While competitors such as JPMorgan and HSBC already operate productive systems for tokenized deposits, Barclays is still in the evaluation phase but is relying on an accelerated decision-making process.
The initial focus of considerations will be stablecoin-based payments and tokenized deposits.
Stablecoins are becoming a relevant instrument in global payment transactions as they allow fast, cost-effective transactions around the clock.
Bloomberg Intelligence predicts that stablecoins could reach tens of trillions in annual payment volume by 2030. This creates an environment for banks in which traditional payment models will come under pressure.
Tokenized deposits offer a regulatory-compliant alternative as they continue to be considered bank deposits and therefore do not fall into the category of freely circulating cryptocurrencies.
Barclays is examining how these tools can be integrated into existing systems and made usable for institutional clients.
JPMorgan already has an institutional payment token in use, the JPM Coin, which is used for internal and cross-border settlements.
HSBC is working in parallel to expand tokenized deposit offerings in multiple regions. Barclays is forced to catch up technologically in order to remain competitive in international corporate banking.

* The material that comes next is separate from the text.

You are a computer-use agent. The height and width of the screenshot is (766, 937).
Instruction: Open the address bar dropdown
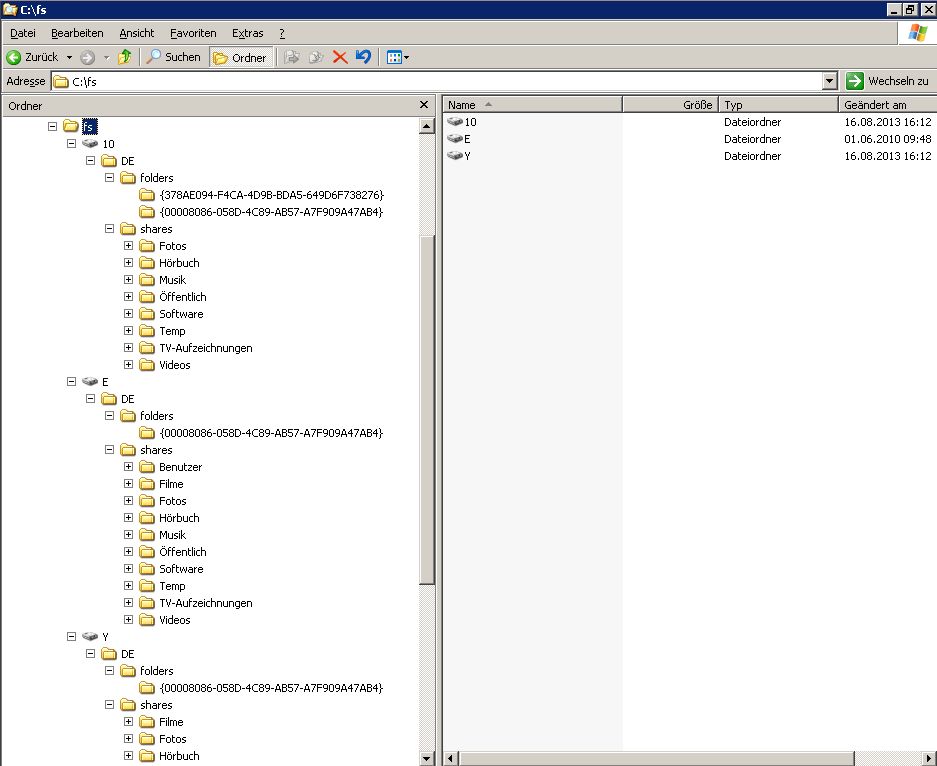829,81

The planned move to blockchain is intended to enable continuous settlement without cut-off times while meeting UK and EU regulatory requirements.
The bank is also responding to developments in the technology sector, as social media companies such as Meta are integrating stablecoin payments into their applications and are thus entering direct competition with the banks.
The coming transformation of Barclays systems comes at a time when European banks are facing landmark decisions due to MiCAR, the DLT pilot regime and the increasing tokenization of traditional financial instruments.

The question of whether banks develop their own onchain infrastructures or rely on external networks is increasingly becoming a key question for the coming years. With its blockchain project, Barclays could provide a model that shows how established banks can seamlessly integrate digital assets into existing systems.
The development is relevant for the DACH region because it increases the pressure within Europe to launch comparable initiatives and accelerate existing projects.